On 5 September the fighters of the Tsunami Regiment of the Lyut Brigade attacked Russian positions in the center of the village. Two days later, the 3rd Assault Brigade advanced through the forest north-west of the village establishing fire control over the passage near the destroyed bridge by cutting out the Russian supply route from Bakhmut. Russian troops were able to hold only the north-eastern outskirts of the village, about 400 meters from the railway tracks. On 17 September, it was announced that troops of the 80th Air Assault Brigade, 5th Assault Brigade, 95th Air Assault Brigade, and the Lyut Brigade participated in the liberation of the settlement.

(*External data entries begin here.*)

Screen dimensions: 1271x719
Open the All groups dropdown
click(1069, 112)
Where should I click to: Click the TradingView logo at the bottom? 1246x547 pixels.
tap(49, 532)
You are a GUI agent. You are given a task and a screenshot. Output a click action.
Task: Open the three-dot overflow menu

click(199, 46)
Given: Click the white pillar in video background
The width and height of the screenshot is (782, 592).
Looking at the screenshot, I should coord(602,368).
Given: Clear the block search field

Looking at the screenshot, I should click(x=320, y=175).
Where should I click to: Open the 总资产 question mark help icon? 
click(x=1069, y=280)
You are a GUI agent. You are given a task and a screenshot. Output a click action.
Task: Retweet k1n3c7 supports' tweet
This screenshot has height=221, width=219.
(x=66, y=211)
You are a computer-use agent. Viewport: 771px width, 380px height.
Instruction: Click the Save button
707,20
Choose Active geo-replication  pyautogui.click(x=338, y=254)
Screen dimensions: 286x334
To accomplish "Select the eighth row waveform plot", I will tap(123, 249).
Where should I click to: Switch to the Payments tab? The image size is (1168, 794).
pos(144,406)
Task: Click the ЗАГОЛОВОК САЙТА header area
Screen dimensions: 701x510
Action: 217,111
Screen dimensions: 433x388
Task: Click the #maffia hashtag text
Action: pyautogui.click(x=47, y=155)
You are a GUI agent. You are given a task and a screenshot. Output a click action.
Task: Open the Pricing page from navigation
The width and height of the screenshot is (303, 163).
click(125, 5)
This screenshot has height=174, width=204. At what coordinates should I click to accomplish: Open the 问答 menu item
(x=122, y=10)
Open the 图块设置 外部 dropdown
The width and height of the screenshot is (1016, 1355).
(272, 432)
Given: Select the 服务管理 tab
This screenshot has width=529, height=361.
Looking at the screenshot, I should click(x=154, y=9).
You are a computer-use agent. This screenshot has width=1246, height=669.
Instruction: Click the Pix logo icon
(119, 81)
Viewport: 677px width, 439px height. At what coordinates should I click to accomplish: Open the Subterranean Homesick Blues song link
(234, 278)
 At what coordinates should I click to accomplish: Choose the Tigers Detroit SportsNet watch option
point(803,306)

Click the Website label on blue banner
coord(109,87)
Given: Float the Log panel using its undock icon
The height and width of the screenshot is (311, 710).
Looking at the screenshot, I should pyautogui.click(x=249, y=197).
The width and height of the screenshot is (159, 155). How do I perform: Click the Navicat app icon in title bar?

On 21 May 2024, the Institute for the Study of War said that despite Russian claims of fully recapturing the settlement, it had "not observed visual evidence indicating that Russian forces seized northern and western Klishchiivka". On 22 May, the Russian defense ministry claimed: "Units of the Southern grouping of troops liberated the village of Klishchiivka". The ISW confirmed the capture on 17 June.

2024 satellite imagery shows the entire village being razed to the ground, with not a single structure left standing. The entire population has been evacuated.

==Demographics==
The settlement had 512 inhabitants in 2001. The native language distribution according to the 2001 Ukrainian Census was: 84.96% Ukrainian, 14.65% Russian, and 0.39% other.